Devin Crawford-Tufts

Naive Question.

Is there a chance that he could be offered a full ride scholarship by the track team opening up a scholarship for the football team? Does the track team offer ful scholarships?
 

Naive Question.

Is there a chance that he could be offered a full ride scholarship by the track team opening up a scholarship for the football team? Does the track team offer ful scholarships?

Same kind of situation came up with Bryant Allen. By rule, he had to be on football scholarship and walk-on in basketball, even though he's probably equally talented at both.

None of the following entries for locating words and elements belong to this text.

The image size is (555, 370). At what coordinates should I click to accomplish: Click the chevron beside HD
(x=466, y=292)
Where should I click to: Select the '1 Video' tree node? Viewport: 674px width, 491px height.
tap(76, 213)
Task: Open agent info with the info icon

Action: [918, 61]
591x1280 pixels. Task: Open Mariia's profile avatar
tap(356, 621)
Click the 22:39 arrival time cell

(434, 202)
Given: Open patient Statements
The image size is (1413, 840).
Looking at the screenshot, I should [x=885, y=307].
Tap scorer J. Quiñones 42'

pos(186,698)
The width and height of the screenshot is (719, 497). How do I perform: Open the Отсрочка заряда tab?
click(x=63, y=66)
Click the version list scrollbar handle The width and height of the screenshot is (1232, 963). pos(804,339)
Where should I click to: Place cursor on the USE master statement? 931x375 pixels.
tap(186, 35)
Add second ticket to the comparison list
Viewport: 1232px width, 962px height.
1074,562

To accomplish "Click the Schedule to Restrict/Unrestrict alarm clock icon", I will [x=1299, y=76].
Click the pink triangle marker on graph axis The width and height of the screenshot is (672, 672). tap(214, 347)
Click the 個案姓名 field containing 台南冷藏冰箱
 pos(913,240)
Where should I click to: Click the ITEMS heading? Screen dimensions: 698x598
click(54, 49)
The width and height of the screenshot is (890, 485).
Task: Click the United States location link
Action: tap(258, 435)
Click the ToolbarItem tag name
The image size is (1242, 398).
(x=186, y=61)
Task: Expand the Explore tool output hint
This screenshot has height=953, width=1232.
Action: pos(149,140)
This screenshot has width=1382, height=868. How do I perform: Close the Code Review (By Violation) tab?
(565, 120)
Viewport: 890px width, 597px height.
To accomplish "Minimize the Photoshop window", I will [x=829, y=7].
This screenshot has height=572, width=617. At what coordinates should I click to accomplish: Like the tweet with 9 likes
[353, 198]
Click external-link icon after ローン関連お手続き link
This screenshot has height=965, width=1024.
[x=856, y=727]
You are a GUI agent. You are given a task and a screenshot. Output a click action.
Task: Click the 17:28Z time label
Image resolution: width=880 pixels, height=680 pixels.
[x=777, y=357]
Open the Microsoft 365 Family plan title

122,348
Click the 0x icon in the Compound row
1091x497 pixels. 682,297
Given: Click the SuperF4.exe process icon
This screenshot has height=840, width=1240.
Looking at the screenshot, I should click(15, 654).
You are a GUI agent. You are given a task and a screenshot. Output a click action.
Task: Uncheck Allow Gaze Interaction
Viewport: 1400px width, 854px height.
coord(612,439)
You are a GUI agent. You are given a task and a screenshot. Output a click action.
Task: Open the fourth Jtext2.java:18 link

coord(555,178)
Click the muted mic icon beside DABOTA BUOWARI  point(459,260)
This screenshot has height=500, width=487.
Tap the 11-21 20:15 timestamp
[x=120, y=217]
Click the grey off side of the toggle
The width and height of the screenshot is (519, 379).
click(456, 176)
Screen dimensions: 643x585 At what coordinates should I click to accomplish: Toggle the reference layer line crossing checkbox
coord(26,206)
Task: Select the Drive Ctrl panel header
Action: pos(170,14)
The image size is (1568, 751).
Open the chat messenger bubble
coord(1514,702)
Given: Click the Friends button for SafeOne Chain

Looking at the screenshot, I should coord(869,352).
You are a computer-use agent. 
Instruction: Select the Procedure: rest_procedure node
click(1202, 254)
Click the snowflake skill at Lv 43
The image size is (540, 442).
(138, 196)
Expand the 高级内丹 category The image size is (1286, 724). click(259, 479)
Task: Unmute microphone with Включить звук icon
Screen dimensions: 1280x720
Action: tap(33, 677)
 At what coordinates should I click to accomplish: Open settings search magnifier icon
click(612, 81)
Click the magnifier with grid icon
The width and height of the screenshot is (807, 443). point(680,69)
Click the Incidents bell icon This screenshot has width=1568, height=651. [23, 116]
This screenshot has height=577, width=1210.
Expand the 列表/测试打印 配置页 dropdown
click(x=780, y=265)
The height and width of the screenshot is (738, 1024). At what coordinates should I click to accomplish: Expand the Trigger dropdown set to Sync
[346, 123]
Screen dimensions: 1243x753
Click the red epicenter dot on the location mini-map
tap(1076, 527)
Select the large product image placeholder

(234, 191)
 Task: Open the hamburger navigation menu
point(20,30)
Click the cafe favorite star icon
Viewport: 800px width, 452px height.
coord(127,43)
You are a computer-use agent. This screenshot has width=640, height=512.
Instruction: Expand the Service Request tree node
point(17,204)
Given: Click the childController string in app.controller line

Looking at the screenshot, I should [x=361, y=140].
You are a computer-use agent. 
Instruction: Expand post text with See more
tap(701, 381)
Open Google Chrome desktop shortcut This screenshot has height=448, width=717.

The rule is that you can't have your "lesser" (non-revenue) sports take up schollies for your revenue sports. He could be a scholarship athlete in football, and run track as a walk-on, but not vice-versa.
 

Naive Question.

Is there a chance that he could be offered a full ride scholarship by the track team opening up a scholarship for the football team? Does the track team offer ful scholarships?

Give yourself some credit. That's a good question.
 

Give yourself some credit. That's a good question.

Unfortunately there are rules to prevent this sort of thing from happening. There is a hierarchy of sport likely to abuse such a thing and the scholarship gets counted toward the one highest on that food chain. Football is at the top followed by basketball. So a trackstar with a full ride playing football always counts against the schollie totals in football.

thus you're unlikely to see track stars with full rides giving football a go.
 

Naive Question.

Is there a chance that he could be offered a full ride scholarship by the track team opening up a scholarship for the football team? Does the track team offer ful scholarships?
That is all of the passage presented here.